### Working data

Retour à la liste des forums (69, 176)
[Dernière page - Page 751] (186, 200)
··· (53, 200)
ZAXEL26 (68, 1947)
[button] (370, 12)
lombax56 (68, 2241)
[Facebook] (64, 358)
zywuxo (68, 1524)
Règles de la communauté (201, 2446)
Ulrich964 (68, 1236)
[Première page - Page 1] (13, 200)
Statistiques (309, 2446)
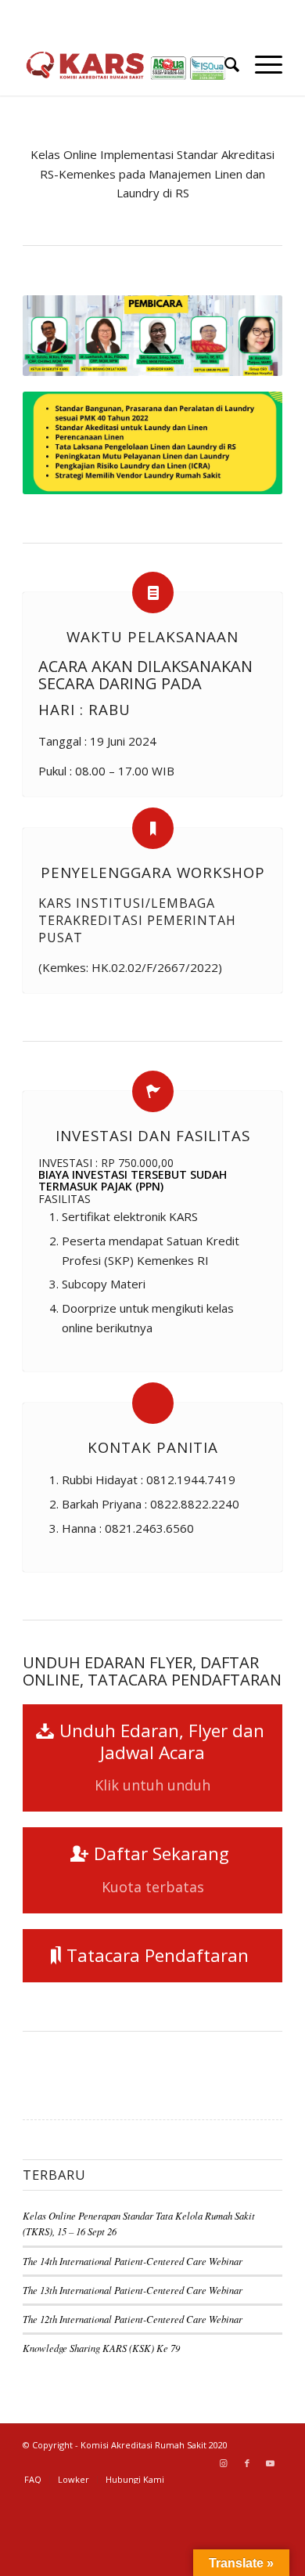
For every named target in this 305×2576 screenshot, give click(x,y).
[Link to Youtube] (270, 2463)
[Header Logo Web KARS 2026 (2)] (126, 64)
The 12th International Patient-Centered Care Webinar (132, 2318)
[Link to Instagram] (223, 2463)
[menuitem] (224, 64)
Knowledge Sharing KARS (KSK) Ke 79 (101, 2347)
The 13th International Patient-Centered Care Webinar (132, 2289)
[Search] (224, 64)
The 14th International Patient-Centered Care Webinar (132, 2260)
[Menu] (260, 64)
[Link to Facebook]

######

_Task to complete_. In the data above, find the line with "ZAXEL26 (68, 1947)" and repeat it and every line after it through the end, exactly; leave the pictures out.

_Your response_.
ZAXEL26 (68, 1947)
[button] (370, 12)
lombax56 (68, 2241)
[Facebook] (64, 358)
zywuxo (68, 1524)
Règles de la communauté (201, 2446)
Ulrich964 (68, 1236)
[Première page - Page 1] (13, 200)
Statistiques (309, 2446)
For every named target in this 305×2576 screenshot, give click(x,y).
[Link to Youtube] (270, 2463)
[Header Logo Web KARS 2026 (2)] (126, 64)
The 12th International Patient-Centered Care Webinar (132, 2318)
[Link to Instagram] (223, 2463)
[menuitem] (224, 64)
Knowledge Sharing KARS (KSK) Ke 79 (101, 2347)
The 13th International Patient-Centered Care Webinar (132, 2289)
[Search] (224, 64)
The 14th International Patient-Centered Care Webinar (132, 2260)
[Menu] (260, 64)
[Link to Facebook]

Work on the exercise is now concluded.